Embrace the Uncomfortable

A couple nights ago over dinner, I asked my friend, Tim Flynn, a speech-language pathologist and a person who stutters, if he had any advice for me just starting graduate school.

Tim said, “Don’t become complacent within your comfort zone.”

This came the night before seeing my first individual client and I was scared half to death. Truth was, I felt uncomfortable. I was complacent with stuttering. This was beyond my comfort zone. Something I’ve never done; something I wasn’t even sure I was capable of.

We have imaginary walls that define our comfort zone. It feels good to live between these barriers. Within these walls we excel at our strengths and this space becomes safe and rewarding. But we often dwell so long in this space that we forget what lies beyond.

Truth is – you can’t have courage if you don’t let yourself feel uncomfortable.

“We can choose courage or we can choose comfort, but we can’t have both. Not at the same time.”
-Brene Brown

The situations we learn the most from are often the ones where we feel the most uncomfortable. We feel awkward, uneasy, and unqualified. These are the situations that are beginning to give off that “DING” in my head. The green light signaling that courage is necessary. Time to press on the gas and go even if you have no idea where you will end up.

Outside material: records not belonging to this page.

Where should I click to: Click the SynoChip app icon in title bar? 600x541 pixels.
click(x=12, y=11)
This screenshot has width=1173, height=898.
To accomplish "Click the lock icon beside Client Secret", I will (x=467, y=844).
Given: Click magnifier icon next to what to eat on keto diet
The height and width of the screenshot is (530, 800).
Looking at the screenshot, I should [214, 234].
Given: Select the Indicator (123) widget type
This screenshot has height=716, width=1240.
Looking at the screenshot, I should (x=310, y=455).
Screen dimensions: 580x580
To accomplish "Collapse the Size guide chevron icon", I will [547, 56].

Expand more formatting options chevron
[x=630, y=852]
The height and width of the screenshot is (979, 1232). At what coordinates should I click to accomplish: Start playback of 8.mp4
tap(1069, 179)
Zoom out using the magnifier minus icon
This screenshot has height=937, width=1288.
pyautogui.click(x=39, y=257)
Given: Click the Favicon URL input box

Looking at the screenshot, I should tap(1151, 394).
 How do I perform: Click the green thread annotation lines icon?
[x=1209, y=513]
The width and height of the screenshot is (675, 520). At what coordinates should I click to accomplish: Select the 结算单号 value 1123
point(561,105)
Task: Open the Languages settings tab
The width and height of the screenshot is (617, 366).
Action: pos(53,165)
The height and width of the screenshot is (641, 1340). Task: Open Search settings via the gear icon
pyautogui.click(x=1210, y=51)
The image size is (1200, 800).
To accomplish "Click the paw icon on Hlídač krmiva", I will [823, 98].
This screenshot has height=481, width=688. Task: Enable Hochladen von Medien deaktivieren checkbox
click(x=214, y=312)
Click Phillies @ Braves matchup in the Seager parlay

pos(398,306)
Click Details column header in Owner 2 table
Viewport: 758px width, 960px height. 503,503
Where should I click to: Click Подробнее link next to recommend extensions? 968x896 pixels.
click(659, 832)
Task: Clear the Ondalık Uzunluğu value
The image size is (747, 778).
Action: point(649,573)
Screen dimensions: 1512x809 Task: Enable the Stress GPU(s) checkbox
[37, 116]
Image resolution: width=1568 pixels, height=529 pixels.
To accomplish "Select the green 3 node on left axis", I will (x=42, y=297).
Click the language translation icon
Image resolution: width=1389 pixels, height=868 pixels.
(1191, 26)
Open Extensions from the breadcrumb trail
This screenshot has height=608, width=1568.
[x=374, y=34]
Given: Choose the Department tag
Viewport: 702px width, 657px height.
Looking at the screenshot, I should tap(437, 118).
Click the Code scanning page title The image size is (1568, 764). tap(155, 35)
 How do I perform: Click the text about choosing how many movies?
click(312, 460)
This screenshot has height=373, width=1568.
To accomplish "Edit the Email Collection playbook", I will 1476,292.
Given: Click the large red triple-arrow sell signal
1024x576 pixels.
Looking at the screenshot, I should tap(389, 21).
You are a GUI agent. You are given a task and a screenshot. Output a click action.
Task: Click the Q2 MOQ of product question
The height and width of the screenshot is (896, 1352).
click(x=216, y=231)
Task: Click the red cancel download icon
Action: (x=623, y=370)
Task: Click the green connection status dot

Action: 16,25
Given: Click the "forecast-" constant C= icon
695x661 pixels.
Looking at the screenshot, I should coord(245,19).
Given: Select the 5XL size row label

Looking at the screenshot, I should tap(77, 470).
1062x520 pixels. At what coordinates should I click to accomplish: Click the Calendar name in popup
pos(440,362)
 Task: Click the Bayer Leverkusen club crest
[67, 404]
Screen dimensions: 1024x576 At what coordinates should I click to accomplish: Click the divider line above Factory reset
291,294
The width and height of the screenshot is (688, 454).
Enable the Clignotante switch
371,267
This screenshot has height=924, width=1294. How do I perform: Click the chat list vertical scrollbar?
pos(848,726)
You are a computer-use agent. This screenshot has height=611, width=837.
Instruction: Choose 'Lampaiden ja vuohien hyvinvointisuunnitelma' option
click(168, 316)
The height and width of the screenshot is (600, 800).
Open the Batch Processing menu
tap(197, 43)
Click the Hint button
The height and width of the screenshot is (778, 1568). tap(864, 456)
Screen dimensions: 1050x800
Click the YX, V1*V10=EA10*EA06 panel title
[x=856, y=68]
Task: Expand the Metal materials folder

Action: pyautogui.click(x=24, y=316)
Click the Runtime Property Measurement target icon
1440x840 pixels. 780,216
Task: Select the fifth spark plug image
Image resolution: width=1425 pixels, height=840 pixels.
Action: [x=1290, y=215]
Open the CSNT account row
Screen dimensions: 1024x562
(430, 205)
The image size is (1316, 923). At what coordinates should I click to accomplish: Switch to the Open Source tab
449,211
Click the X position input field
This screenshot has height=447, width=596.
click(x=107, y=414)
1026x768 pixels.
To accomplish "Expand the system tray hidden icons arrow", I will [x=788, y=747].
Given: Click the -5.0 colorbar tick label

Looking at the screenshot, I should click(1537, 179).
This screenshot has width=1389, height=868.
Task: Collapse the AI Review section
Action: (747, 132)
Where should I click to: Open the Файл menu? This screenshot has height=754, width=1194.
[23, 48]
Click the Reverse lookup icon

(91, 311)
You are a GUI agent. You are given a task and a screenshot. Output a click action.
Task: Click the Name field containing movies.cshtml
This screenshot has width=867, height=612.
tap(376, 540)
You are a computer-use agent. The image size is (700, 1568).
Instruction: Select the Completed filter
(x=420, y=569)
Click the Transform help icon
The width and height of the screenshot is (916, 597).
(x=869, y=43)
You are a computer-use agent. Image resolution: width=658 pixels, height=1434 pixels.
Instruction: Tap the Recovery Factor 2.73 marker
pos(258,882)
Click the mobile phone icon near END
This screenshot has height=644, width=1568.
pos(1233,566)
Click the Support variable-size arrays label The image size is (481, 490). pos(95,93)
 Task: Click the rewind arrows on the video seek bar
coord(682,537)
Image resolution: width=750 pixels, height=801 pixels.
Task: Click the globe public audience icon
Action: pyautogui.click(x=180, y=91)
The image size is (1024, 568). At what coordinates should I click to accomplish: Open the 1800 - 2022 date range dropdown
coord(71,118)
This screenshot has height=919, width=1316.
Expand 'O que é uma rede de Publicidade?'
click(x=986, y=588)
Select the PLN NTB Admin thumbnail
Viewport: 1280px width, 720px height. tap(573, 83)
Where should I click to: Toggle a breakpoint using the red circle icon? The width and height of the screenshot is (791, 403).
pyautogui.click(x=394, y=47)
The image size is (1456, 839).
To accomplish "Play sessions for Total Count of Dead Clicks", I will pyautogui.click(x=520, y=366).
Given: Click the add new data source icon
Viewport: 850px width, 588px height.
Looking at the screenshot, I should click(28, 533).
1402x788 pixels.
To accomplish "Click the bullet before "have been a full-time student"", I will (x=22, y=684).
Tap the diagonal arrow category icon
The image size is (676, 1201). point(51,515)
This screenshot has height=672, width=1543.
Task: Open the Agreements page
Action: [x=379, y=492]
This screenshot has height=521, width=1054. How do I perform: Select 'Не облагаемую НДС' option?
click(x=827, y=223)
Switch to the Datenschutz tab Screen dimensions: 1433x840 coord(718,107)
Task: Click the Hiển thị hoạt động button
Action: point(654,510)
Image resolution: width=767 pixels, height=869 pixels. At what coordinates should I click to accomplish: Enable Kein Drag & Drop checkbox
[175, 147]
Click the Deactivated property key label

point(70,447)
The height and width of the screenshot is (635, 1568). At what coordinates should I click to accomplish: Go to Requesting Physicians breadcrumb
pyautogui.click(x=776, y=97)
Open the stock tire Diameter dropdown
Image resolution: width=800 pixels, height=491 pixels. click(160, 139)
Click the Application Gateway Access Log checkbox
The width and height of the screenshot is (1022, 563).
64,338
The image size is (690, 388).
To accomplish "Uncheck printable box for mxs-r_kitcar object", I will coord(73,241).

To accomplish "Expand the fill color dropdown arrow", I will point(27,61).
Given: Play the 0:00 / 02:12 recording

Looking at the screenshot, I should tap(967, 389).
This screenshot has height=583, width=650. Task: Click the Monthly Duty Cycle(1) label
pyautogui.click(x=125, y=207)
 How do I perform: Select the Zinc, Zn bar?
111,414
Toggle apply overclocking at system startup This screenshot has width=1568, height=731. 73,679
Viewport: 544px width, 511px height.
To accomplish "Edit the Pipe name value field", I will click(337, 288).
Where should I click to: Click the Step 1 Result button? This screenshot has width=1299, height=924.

This semester, I am a student clinician in the avoidance reduction therapy stuttering group. Leaving your comfort zone is the heart of this therapy. It’s about risk taking, shame busting, and reducing your fear. Change occurs by embracing the uncomfortable and entering situations outside of your walls. 

I have a quote on my wall from the Successful Stuttering Management Program. It reads:
“If you want something you never had, you must do something you never have.”

You can’t grow if you always play it safe. When you stay within your self-constructed walls, you run the risk of never reaching your true potential.

It’s hard to tear down those walls. We don’t want to fail. But what if we’re supposed to fail? What if failing and incompetence were the prerequisites to learning and succeeding? If we did everything perfectly, education would not exist. Knowledge would be stagnant. There would be no growth.

Our walls keep us from pain, hurt, struggle, and all those nasty emotions that come with taking a risk. But they block out growth, learning, inspiration, connection, and change.

Leaving your comfort zone is a life-long journey. Growing up, my dad always told me to keep challenging myself. He is the perfect exemplar of that. He is 60 years old and continues to seize new opportunities, take risks, leave his comfort zone, and succeed. He is my inspiration to never settle and keep pushing my walls.

After my session with my first client, I ran into the student room and yelled, “I DID IT!”

I beat down the walls of my comfort zone and succeeded. I loved every minute of the session. I learned so much in those 50 minutes about myself and what I am capable of. It was scary entering into a new and uncertain environment, but the feeling of relief, accomplishment, self-satisfaction, and pride that I experienced afterward can only occur outside of the walls of your comfort zone.

I’ll repeat it again, “Don’t become complacent within your comfort zone.”

Never settle. Recognize when it’s time to knock down those walls. Always challenge yourself to new and different opportunities. Never stop growing.

Invite the uncomfortable, muster your courage, and take a risk.